D. E. Wooldridge uses awareness in explaining brain mechanisms "as a sort of display device of unspecified calibration and distortion-producing characteristics which is connected in an unknown way into the complicated circuits we are trying to understand, but which nevertheless provides clues that may help us find solutions to some of the mysteries with which we must deal"8. Besides considering this "cockpit instrument" D. E. Wooldridge thinks that all brain processes are based on known physical processes and hence can be explained by existing science. He reviews the dual concept according to which the most detailed description of brains structure and operation will not be sufficient to explain its psychic activity, awareness being something non-physical, outside natural sciences. He observed that such a dual concept has continuously retreated in front of the materialistic, neo-cybernetic point of view, in front of the comparison made with electronic computers and automata9. The author tends to believe that the awareness phenomenon will be explained through the complexity of brain organization, and he favours the idea of the "machine brain"10. Repelling the dual concept, D.E.Wooldrige does not find, as well as many other specialists in neurology and neurosurgery, any other way out but to consider the brain as an automaton and awareness as a product of its complexity. However he leaves an open gate for further discoveries by using the idea of "onboard instrument".

Several other brain scientists such as Charles Sherrington, John Eccles, A. R. Luria, Wilder Penfield, a.o. reached the conclusion that there is something beyond the brain, with which the brain is in relationship. John Eccles, 1963 Nobel prize winner in Medicine, considers that besides the physical world there is a world of awareness, hence it adopts the dual concept. Observing that in neocortex the neurons are organized in column packs (about 10,000 neurons each) having an autonomous function or functioning, he considers that we know only imperfectly the internal dynamics of each module, but we can suppose that due to its complex organization and its intensive activity a module could be a component of the physical world opened onto the conscious world11.
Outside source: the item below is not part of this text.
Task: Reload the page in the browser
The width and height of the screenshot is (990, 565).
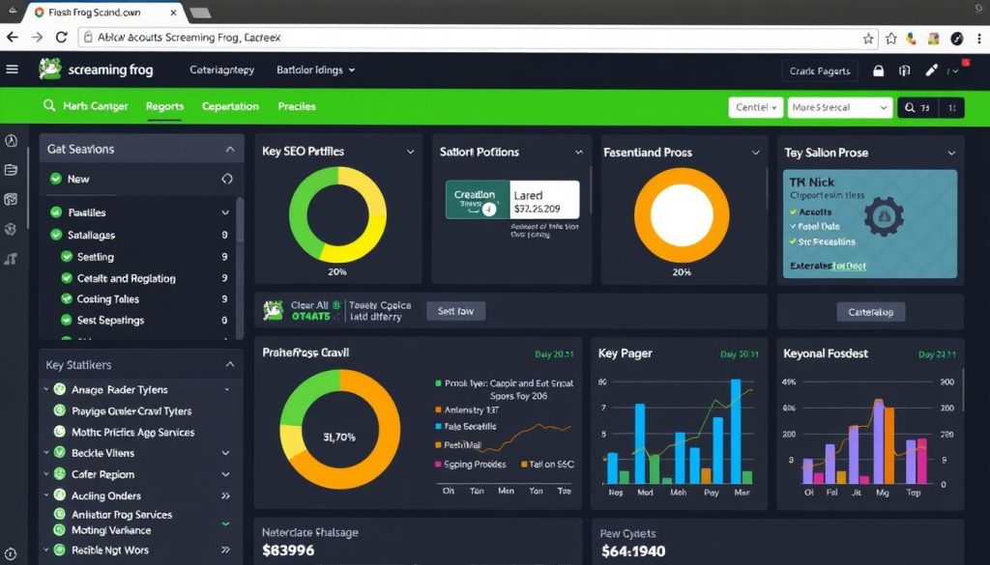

W. Penfield also adopts the dual concept since for him it seems sure that will be always impossible to explain the mental activity using only the brain neuronic activity; and since it seems that the mind develops and matures independently during the lifespan of an individual, just like a continuous element; and since a computer (just what the brain seems to be) has to be programmed and operated by an agent with independent understanding; then it seems that I have to choose the statement the our being must be explained using two fundamental elements12.
Michael A. Arbib, searching for a theory of brain and of artificial intelligence with the science of cybernetics, considers that human behavior can be explained on various planes: cybernetic (organization of neuron networks), biochemical and psychologic13. He uses two metaphors when describing man, thus showing certain prudence in relation to the classical, mechanician, point of view embraced by neoro-cyberneticists. The first metaphor states "man are machines" and it represents the cybeneticist's point of view; the second metaphor "men are animals" leaves open avenues not only in biology, but also in explaining awareness, and especially beingness, a property that we expect to meet also in animals. Regarding psychological activity, Arbib observes that "there is no simple, one-to-one correspondence between neural and psychological descriptions", although "many psychological phenomena can be described in neurological terminology"14.


* In recent years the neuronic machine is considered as neuronic subsystem, the brain activity also containing dendrito-dendritic connections, the liquid between the nervous cells and the cell membrane.